Malcolm Gladwell’in ABD’de en çok okunan kitaplar listesinde uzun süre
liderliği bırakmayan Blink isimli kitabında birçok örnekle anlattığı gibi insanlar
kararlarını sezgileriyle veriyor. Bir pazarlamacının da en güçlü kası sezgileri
olmalı, çünkü ancak sezgilerini etkin biçimde kullanarak müşterisinin hislerini
modelleyebilir, onun fonksiyonel ve sembolik faydasına ilişkin beklentisini
öngörebilir.

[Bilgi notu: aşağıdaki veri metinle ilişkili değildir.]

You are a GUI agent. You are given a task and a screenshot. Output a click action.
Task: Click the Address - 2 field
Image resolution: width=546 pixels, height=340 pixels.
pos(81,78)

Ancak pazarlama departmanındaki günlük operasyonlar ve düne
yetişmesi gereken işlerden ötürü marka yöneticileri pazarlama alanındaki
kararlarını verirken sezgilerine gerektiği kadar başvuramayabiliyorlar. Bu
durumda pazarlama araştırmaları marka yöneticilerinin imdadına yetişiyor.

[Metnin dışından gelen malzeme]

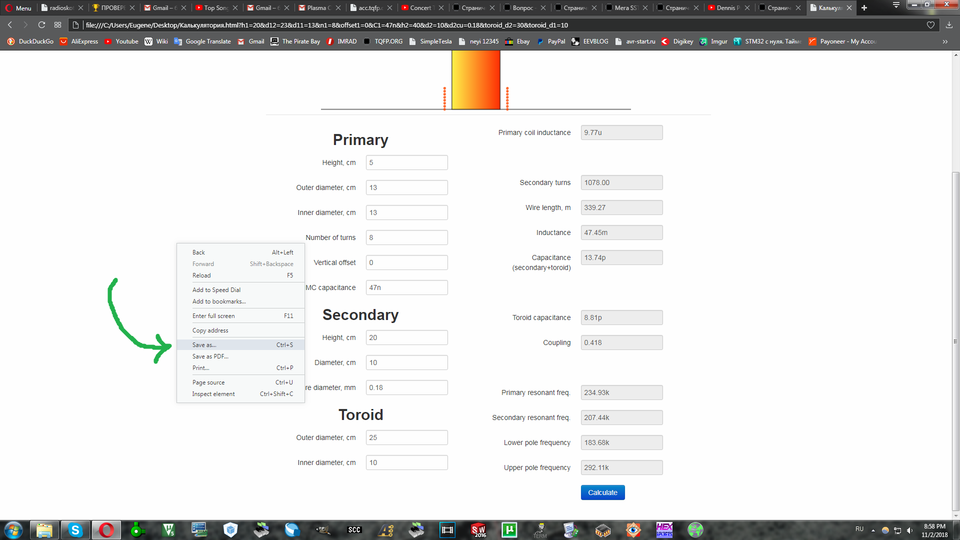The image size is (960, 540).
Task: Show hidden system tray icons
Action: [873, 530]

Ancak her pazarlama araştırma metodolojisi benzer şekilde fayda sağlıyor
mu?
21. Yüzyılın başından itibaren özellikle gelişen beyin görüntüleme tekniklerinin
yardımıyla insanın bilinçdışının davranışlarına etkisinin bilincin etkisinden çok
daha fazla olduğu anlaşıldı. Özellikle 2002 Nobel Ödülünü alan Prof Daniel
Kahnemann’ın Hızlı ve Yavaş Düşünme kitabında da altını çize çize belirttiği
gibi insanı anlamak istiyorsak onun duygusal süreçlerini de anlamamız
gerekiyor çünkü insan, sanıldığı kadar rasyonel bir varlık değil. Tüketiciler de
satın alma kararlarını mantıksal değerlendirmelerden ziyade duygusal
etmenlerin yönlendirmesiyle veriyorlar. İnsanın nasıl karar vereceğini
öngörebilmek için onun bilinçdışına ışık tutmak gerekiyor. Bilinçdışını anlamak
önemli; çünkü karar verme süreçlerini yönlendiren bilinç olmadığı için
insanlara sadece sorular sorduğumuzda aradığımız cevapları bulamıyoruz.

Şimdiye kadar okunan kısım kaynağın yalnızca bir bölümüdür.